PROBLEM.
Within the lines below, find those that hold the string "Bachelor" and copy each one.

GIVEN RECORDS.
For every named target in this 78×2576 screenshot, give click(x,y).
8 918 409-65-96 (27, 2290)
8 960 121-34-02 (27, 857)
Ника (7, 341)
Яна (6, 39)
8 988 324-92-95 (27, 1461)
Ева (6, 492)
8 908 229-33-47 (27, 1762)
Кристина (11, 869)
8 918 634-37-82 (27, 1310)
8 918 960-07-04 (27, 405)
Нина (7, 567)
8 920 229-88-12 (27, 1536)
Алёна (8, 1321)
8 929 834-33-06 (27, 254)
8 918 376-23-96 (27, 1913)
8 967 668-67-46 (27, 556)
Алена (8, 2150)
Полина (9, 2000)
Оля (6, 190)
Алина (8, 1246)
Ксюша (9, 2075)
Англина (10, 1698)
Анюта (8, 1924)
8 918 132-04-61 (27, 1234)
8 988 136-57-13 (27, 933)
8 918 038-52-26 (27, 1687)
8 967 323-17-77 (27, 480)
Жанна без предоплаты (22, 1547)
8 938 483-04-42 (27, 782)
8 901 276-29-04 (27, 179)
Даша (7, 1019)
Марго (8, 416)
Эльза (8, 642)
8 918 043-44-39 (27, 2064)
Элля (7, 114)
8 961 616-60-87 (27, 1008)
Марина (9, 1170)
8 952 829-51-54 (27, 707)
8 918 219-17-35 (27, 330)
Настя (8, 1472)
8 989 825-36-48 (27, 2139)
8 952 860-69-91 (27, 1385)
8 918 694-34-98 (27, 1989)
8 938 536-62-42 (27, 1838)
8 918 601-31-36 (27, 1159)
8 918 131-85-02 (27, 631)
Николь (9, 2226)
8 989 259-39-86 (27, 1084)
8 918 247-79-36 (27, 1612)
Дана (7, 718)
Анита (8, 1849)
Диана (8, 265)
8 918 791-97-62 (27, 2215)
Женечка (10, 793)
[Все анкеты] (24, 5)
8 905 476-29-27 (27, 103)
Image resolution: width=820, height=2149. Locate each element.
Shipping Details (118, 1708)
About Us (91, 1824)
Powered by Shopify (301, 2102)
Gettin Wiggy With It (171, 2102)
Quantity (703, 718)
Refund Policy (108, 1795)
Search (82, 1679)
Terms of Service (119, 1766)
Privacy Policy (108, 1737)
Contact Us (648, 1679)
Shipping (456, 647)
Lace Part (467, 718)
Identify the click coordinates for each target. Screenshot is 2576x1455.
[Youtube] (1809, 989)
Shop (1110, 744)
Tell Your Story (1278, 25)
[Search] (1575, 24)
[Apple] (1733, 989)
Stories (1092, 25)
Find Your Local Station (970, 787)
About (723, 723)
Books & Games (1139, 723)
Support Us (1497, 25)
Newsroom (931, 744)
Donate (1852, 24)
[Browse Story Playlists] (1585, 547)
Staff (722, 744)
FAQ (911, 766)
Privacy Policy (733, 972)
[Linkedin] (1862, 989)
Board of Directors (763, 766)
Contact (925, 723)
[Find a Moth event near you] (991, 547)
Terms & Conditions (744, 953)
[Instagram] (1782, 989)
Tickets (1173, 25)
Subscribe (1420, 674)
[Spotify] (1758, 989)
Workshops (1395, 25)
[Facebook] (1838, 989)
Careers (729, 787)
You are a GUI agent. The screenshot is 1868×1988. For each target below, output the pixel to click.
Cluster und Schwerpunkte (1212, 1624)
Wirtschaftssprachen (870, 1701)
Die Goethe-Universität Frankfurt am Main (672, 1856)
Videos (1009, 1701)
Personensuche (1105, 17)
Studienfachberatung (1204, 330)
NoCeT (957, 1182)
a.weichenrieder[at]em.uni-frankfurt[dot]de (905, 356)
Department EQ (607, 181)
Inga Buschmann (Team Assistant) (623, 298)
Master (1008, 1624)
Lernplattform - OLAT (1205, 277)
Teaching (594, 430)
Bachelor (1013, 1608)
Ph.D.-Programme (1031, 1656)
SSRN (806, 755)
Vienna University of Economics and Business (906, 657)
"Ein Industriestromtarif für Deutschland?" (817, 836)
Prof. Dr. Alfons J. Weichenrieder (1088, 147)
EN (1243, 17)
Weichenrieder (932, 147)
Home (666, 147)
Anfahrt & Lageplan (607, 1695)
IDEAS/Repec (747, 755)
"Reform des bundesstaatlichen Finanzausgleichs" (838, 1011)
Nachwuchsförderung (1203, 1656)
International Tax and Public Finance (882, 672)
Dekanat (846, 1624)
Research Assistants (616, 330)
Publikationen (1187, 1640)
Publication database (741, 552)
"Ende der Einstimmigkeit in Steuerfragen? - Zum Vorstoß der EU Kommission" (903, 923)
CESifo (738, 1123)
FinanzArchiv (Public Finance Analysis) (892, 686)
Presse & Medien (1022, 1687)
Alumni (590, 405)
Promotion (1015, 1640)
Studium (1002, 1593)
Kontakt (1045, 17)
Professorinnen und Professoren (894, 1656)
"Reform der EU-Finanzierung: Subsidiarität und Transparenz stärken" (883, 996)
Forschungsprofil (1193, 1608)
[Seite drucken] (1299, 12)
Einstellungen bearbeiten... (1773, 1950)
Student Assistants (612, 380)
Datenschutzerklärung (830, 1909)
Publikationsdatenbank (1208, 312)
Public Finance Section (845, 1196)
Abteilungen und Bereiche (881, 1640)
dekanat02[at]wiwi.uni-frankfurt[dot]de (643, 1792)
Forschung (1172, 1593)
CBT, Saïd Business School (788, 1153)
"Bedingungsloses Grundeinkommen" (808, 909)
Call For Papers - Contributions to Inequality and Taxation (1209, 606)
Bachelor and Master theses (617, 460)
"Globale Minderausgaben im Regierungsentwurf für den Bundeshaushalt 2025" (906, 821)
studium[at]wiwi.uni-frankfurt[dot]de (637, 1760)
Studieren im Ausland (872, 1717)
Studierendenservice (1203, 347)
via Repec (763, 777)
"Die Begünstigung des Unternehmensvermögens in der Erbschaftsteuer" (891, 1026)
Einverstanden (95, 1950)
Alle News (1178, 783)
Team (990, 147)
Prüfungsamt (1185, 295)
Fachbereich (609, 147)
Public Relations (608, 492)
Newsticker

TASK ANSWER.
Bachelor (1013, 1608)
Bachelor and Master theses (617, 460)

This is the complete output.